# Case Report: Association of a rare single nucleotide variant in the KCNH2 gene with drug-induced QT prolongation

**Authors:** Tianci Wang, Charlene R. Norgan Radler, Mohanakrishnan Sathyamoorthy

PMC · DOI: 10.3389/fgene.2026.1715155 · Frontiers in Genetics · 2026-02-24

## TL;DR

A rare genetic variant in the KCNH2 gene is linked to drug-induced QT prolongation, a heart condition that can lead to dangerous arrhythmias.

## Contribution

This is the first study to associate the KCNH2 c.1066C>T variant directly with drug-induced QT prolongation and assess its pathogenicity using ACMG guidelines.

## Key findings

- The KCNH2 c.1066C>T variant was found in a patient with drug-induced QT prolongation.
- In silico analysis suggested potential pathogenicity, but structural impacts remain uncertain.
- The variant was classified as 'uncertain significance' based on ACMG and ClinGen criteria.

## Abstract

Long QT Syndrome (LQTS) is characterized by prolonged QT intervals on electrocardiogram, which may progress into life-threatening polymorphic ventricular tachycardia and sudden cardiac death. Variants in the KCNH2 gene have been associated with congenital LQTS, with thousands identified to date but very few clinically characterized.

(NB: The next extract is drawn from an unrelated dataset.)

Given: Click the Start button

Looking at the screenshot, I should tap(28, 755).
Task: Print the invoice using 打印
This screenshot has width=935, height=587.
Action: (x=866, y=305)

To describe the rare single nucleotide variant KCNH2 (NM_000238.4):c.1066C>T (p.Arg356Cys) associated with drug-induced QT prolongation and to assess its pathogenicity risk using in silico tools and protein structural modeling in accordance with American College of Medical Genetics and Genomics (ACMG) guidelines.

Next-generation sequencing was performed for a patient presenting with drug-induced QT prolongation who was found to carry the rare KCNH2 1066C>T variant. Thirteen established gene discovery computational tools were employed to analyze the variant in silico. Additionally, structural modeling of the variant’s region within the wild-type protein was performed utilizing AlphaFold.

The clinical phenotype associated with the KCNH2 1066C>T variant has not been previously described in literature, except in combination with a variant in the KCNQ1 gene. Computational analysis with a meta-predictor, REVEL, supported variant pathogenicity, while predictive modeling and AlphaMissense illustrated the uncertainty of structural impacts in a disordered region. Risk analysis of the variant performed utilizing ACMG guidelines and ClinGen criteria-specific recommendations resulted in an overall classification of “uncertain significance”.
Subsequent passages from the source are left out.